Saved entries:
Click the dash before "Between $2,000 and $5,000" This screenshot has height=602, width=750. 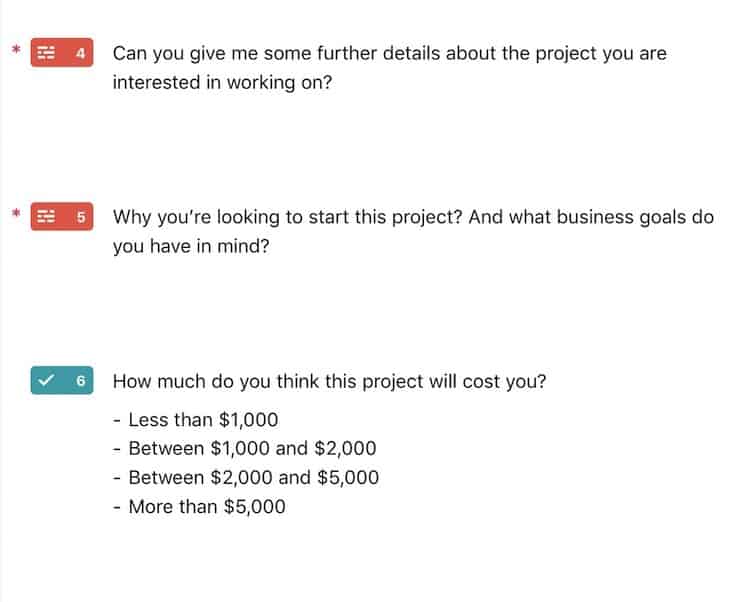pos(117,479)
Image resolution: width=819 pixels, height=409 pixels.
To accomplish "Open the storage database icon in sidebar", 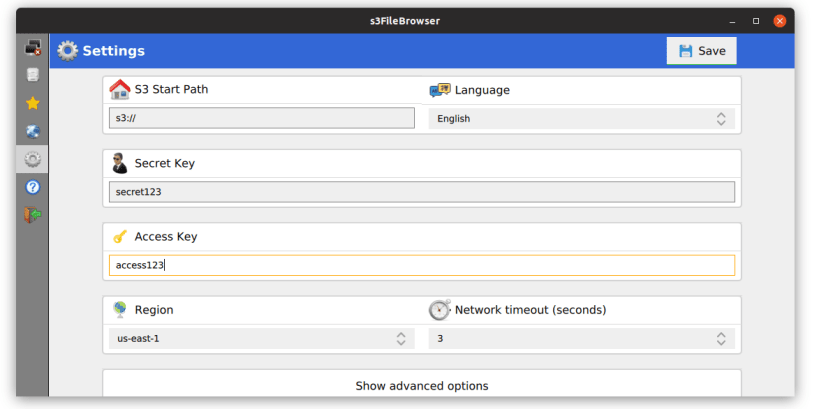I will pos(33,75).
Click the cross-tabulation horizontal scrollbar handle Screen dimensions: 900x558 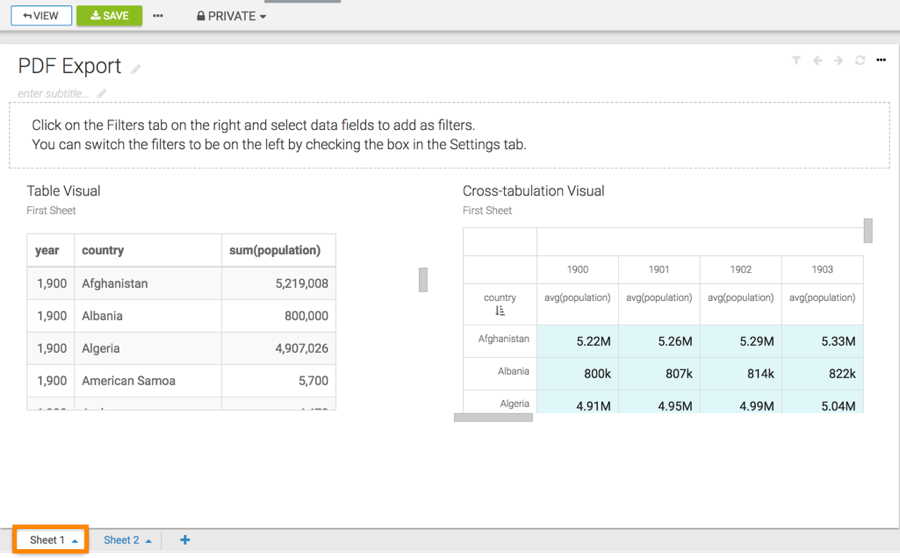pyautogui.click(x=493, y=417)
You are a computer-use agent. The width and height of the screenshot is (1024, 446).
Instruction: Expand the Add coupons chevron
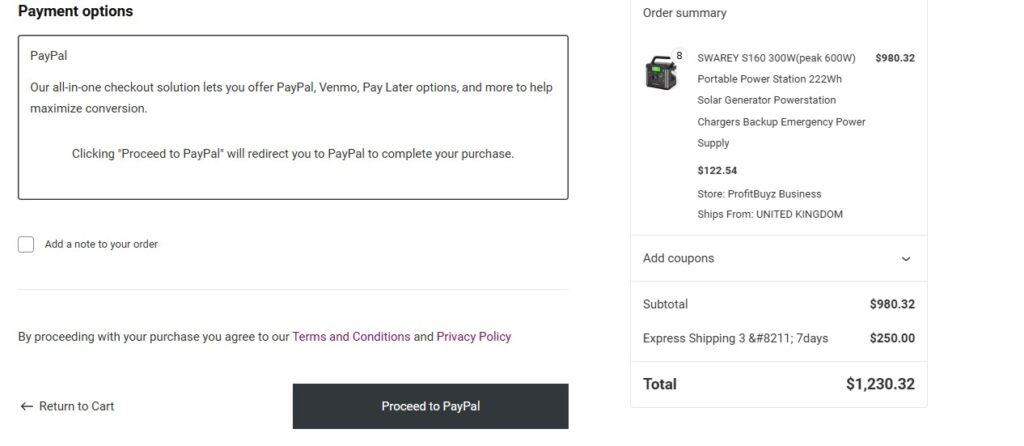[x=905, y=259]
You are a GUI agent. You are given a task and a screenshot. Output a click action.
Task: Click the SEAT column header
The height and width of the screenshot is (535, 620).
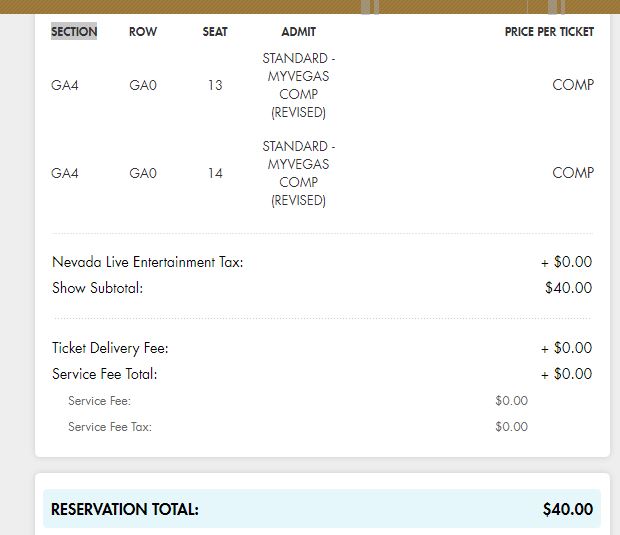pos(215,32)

The problem:
Pictures excluded, return exactly the lines from the one with "Instruction: Expand the Add coupons chevron" through the final line of the entries above, both included.

Task answer:
Instruction: Expand the Add coupons chevron
[x=905, y=259]
You are a GUI agent. You are given a task and a screenshot. Output a click action.
Task: Click the SEAT column header
The height and width of the screenshot is (535, 620).
pos(215,32)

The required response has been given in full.